BEGIN Working data

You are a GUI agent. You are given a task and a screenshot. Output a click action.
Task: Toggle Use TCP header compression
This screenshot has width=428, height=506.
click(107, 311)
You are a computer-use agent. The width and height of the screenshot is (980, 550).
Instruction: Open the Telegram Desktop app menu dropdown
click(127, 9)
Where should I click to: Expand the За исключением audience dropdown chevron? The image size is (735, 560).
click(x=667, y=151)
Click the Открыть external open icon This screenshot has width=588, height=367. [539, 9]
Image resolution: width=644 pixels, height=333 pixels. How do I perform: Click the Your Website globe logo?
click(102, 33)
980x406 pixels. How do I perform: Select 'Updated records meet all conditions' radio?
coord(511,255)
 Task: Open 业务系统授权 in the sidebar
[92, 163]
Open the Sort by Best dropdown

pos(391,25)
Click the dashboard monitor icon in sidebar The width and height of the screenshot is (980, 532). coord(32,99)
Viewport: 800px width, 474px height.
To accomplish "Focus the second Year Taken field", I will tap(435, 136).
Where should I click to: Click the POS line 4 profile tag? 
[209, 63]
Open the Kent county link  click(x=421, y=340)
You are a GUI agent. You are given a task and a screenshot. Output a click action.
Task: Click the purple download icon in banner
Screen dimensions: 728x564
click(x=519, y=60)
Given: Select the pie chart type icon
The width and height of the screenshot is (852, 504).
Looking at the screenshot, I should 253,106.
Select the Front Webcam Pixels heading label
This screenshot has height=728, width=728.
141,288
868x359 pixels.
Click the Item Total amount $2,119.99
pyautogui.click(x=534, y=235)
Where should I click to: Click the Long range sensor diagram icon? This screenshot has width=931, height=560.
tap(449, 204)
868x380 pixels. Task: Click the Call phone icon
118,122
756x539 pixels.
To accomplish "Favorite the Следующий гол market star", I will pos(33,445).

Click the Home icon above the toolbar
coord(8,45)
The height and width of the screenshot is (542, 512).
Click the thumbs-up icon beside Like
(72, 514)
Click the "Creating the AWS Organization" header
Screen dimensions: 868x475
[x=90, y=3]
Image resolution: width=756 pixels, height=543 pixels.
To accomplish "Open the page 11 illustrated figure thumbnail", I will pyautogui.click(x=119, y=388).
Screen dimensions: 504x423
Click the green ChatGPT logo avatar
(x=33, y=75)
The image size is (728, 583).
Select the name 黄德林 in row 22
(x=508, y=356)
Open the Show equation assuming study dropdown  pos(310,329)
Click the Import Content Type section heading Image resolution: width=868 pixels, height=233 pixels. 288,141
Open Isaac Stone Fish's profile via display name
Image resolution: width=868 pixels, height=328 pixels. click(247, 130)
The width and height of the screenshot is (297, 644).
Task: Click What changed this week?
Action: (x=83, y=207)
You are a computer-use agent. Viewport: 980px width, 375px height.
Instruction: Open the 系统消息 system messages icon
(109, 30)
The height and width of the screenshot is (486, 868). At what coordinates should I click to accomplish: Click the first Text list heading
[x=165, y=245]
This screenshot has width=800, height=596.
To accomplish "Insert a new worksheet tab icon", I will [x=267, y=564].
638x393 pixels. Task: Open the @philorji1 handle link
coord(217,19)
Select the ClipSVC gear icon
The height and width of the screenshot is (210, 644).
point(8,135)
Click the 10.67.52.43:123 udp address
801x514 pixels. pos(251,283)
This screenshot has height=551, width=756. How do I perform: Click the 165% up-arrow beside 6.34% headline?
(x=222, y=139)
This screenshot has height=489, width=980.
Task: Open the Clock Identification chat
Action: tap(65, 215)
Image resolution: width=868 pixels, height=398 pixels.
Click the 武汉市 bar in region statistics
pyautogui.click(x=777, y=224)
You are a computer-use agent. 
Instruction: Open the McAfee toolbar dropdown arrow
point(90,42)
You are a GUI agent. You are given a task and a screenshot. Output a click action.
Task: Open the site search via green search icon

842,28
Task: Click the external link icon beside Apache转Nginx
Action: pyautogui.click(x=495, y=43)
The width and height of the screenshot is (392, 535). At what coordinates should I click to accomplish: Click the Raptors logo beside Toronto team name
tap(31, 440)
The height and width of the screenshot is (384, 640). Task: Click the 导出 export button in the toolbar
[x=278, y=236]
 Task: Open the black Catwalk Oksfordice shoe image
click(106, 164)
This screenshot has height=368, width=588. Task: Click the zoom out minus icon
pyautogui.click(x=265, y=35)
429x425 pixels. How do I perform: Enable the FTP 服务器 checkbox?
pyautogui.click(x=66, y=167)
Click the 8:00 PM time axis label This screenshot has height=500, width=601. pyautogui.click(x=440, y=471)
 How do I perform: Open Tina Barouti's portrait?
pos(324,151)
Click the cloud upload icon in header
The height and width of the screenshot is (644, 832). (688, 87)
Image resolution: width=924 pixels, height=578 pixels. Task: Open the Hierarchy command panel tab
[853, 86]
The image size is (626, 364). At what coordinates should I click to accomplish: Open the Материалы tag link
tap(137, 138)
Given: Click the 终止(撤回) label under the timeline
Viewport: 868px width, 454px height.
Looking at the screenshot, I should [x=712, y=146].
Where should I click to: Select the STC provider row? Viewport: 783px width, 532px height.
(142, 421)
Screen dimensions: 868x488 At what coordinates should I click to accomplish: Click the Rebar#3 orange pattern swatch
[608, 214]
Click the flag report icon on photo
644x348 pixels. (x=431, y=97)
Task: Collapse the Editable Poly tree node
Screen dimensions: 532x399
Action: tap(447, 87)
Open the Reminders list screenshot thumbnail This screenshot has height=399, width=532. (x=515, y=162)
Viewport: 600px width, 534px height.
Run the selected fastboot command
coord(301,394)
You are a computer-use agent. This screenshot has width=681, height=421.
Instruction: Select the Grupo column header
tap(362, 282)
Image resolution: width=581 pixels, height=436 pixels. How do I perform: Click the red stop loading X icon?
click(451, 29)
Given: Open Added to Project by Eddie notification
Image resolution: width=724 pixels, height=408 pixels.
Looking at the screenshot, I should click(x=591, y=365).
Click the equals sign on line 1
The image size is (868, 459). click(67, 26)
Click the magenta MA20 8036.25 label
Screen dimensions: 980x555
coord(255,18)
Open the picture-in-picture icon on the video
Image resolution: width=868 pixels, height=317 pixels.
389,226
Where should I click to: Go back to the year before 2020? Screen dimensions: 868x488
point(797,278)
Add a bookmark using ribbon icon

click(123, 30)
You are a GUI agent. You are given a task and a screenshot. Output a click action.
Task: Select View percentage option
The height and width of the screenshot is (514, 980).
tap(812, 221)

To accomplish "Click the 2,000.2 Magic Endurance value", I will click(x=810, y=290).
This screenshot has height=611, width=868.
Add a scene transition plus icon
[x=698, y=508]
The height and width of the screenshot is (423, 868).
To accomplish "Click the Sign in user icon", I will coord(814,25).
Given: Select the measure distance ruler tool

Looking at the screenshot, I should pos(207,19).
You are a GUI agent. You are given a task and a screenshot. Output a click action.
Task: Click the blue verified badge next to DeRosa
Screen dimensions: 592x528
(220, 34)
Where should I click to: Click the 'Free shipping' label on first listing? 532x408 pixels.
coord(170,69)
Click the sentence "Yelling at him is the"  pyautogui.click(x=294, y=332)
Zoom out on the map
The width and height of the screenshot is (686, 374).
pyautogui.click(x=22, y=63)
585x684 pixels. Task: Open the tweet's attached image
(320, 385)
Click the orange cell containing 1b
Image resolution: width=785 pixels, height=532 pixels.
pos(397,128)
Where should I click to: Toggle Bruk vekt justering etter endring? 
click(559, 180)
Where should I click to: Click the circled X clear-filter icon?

END Working data

> About this exercise:
What's needed is every entry, returned word for word.

> Response area:
You are a GUI agent. You are given a task and a screenshot. Output a click action.
Task: Toggle Use TCP header compression
This screenshot has width=428, height=506.
click(107, 311)
You are a computer-use agent. The width and height of the screenshot is (980, 550).
Instruction: Open the Telegram Desktop app menu dropdown
click(127, 9)
Where should I click to: Expand the За исключением audience dropdown chevron? The image size is (735, 560).
click(x=667, y=151)
Click the Открыть external open icon This screenshot has width=588, height=367. [539, 9]
Image resolution: width=644 pixels, height=333 pixels. How do I perform: Click the Your Website globe logo?
click(102, 33)
980x406 pixels. How do I perform: Select 'Updated records meet all conditions' radio?
coord(511,255)
 Task: Open 业务系统授权 in the sidebar
[92, 163]
Open the Sort by Best dropdown

pos(391,25)
Click the dashboard monitor icon in sidebar The width and height of the screenshot is (980, 532). coord(32,99)
Viewport: 800px width, 474px height.
To accomplish "Focus the second Year Taken field", I will tap(435, 136).
Where should I click to: Click the POS line 4 profile tag? 
[209, 63]
Open the Kent county link  click(x=421, y=340)
You are a GUI agent. You are given a task and a screenshot. Output a click action.
Task: Click the purple download icon in banner
Screen dimensions: 728x564
click(x=519, y=60)
Given: Select the pie chart type icon
The width and height of the screenshot is (852, 504).
Looking at the screenshot, I should 253,106.
Select the Front Webcam Pixels heading label
This screenshot has height=728, width=728.
141,288
868x359 pixels.
Click the Item Total amount $2,119.99
pyautogui.click(x=534, y=235)
Where should I click to: Click the Long range sensor diagram icon? This screenshot has width=931, height=560.
tap(449, 204)
868x380 pixels. Task: Click the Call phone icon
118,122
756x539 pixels.
To accomplish "Favorite the Следующий гол market star", I will pos(33,445).

Click the Home icon above the toolbar
coord(8,45)
The height and width of the screenshot is (542, 512).
Click the thumbs-up icon beside Like
(72, 514)
Click the "Creating the AWS Organization" header
Screen dimensions: 868x475
[x=90, y=3]
Image resolution: width=756 pixels, height=543 pixels.
To accomplish "Open the page 11 illustrated figure thumbnail", I will pyautogui.click(x=119, y=388).
Screen dimensions: 504x423
Click the green ChatGPT logo avatar
(x=33, y=75)
The image size is (728, 583).
Select the name 黄德林 in row 22
(x=508, y=356)
Open the Show equation assuming study dropdown  pos(310,329)
Click the Import Content Type section heading Image resolution: width=868 pixels, height=233 pixels. 288,141
Open Isaac Stone Fish's profile via display name
Image resolution: width=868 pixels, height=328 pixels. click(247, 130)
The width and height of the screenshot is (297, 644).
Task: Click What changed this week?
Action: (x=83, y=207)
You are a computer-use agent. Viewport: 980px width, 375px height.
Instruction: Open the 系统消息 system messages icon
(109, 30)
The height and width of the screenshot is (486, 868). At what coordinates should I click to accomplish: Click the first Text list heading
[x=165, y=245]
This screenshot has width=800, height=596.
To accomplish "Insert a new worksheet tab icon", I will [x=267, y=564].
638x393 pixels. Task: Open the @philorji1 handle link
coord(217,19)
Select the ClipSVC gear icon
The height and width of the screenshot is (210, 644).
point(8,135)
Click the 10.67.52.43:123 udp address
801x514 pixels. pos(251,283)
This screenshot has height=551, width=756. How do I perform: Click the 165% up-arrow beside 6.34% headline?
(x=222, y=139)
This screenshot has height=489, width=980.
Task: Open the Clock Identification chat
Action: tap(65, 215)
Image resolution: width=868 pixels, height=398 pixels.
Click the 武汉市 bar in region statistics
pyautogui.click(x=777, y=224)
You are a computer-use agent. 
Instruction: Open the McAfee toolbar dropdown arrow
point(90,42)
You are a GUI agent. You are given a task and a screenshot. Output a click action.
Task: Open the site search via green search icon

842,28
Task: Click the external link icon beside Apache转Nginx
Action: pyautogui.click(x=495, y=43)
The width and height of the screenshot is (392, 535). At what coordinates should I click to accomplish: Click the Raptors logo beside Toronto team name
tap(31, 440)
The height and width of the screenshot is (384, 640). Task: Click the 导出 export button in the toolbar
[x=278, y=236]
 Task: Open the black Catwalk Oksfordice shoe image
click(106, 164)
This screenshot has height=368, width=588. Task: Click the zoom out minus icon
pyautogui.click(x=265, y=35)
429x425 pixels. How do I perform: Enable the FTP 服务器 checkbox?
pyautogui.click(x=66, y=167)
Click the 8:00 PM time axis label This screenshot has height=500, width=601. pyautogui.click(x=440, y=471)
 How do I perform: Open Tina Barouti's portrait?
pos(324,151)
Click the cloud upload icon in header
The height and width of the screenshot is (644, 832). (688, 87)
Image resolution: width=924 pixels, height=578 pixels. Task: Open the Hierarchy command panel tab
[853, 86]
The image size is (626, 364). At what coordinates should I click to accomplish: Open the Материалы tag link
tap(137, 138)
Given: Click the 终止(撤回) label under the timeline
Viewport: 868px width, 454px height.
Looking at the screenshot, I should [x=712, y=146].
Where should I click to: Select the STC provider row? Viewport: 783px width, 532px height.
(142, 421)
Screen dimensions: 868x488 At what coordinates should I click to accomplish: Click the Rebar#3 orange pattern swatch
[608, 214]
Click the flag report icon on photo
644x348 pixels. (x=431, y=97)
Task: Collapse the Editable Poly tree node
Screen dimensions: 532x399
Action: tap(447, 87)
Open the Reminders list screenshot thumbnail This screenshot has height=399, width=532. (x=515, y=162)
Viewport: 600px width, 534px height.
Run the selected fastboot command
coord(301,394)
You are a computer-use agent. This screenshot has width=681, height=421.
Instruction: Select the Grupo column header
tap(362, 282)
Image resolution: width=581 pixels, height=436 pixels. How do I perform: Click the red stop loading X icon?
click(451, 29)
Given: Open Added to Project by Eddie notification
Image resolution: width=724 pixels, height=408 pixels.
Looking at the screenshot, I should click(x=591, y=365).
Click the equals sign on line 1
The image size is (868, 459). click(67, 26)
Click the magenta MA20 8036.25 label
Screen dimensions: 980x555
coord(255,18)
Open the picture-in-picture icon on the video
Image resolution: width=868 pixels, height=317 pixels.
389,226
Where should I click to: Go back to the year before 2020? Screen dimensions: 868x488
point(797,278)
Add a bookmark using ribbon icon

click(123, 30)
You are a GUI agent. You are given a task and a screenshot. Output a click action.
Task: Select View percentage option
The height and width of the screenshot is (514, 980).
tap(812, 221)

To accomplish "Click the 2,000.2 Magic Endurance value", I will click(x=810, y=290).
This screenshot has height=611, width=868.
Add a scene transition plus icon
[x=698, y=508]
The height and width of the screenshot is (423, 868).
To accomplish "Click the Sign in user icon", I will coord(814,25).
Given: Select the measure distance ruler tool

Looking at the screenshot, I should pos(207,19).
You are a GUI agent. You are given a task and a screenshot. Output a click action.
Task: Click the blue verified badge next to DeRosa
Screen dimensions: 592x528
(220, 34)
Where should I click to: Click the 'Free shipping' label on first listing? 532x408 pixels.
coord(170,69)
Click the sentence "Yelling at him is the"  pyautogui.click(x=294, y=332)
Zoom out on the map
The width and height of the screenshot is (686, 374).
pyautogui.click(x=22, y=63)
585x684 pixels. Task: Open the tweet's attached image
(320, 385)
Click the orange cell containing 1b
Image resolution: width=785 pixels, height=532 pixels.
pos(397,128)
Where should I click to: Toggle Bruk vekt justering etter endring? 
click(559, 180)
Where should I click to: Click the circled X clear-filter icon?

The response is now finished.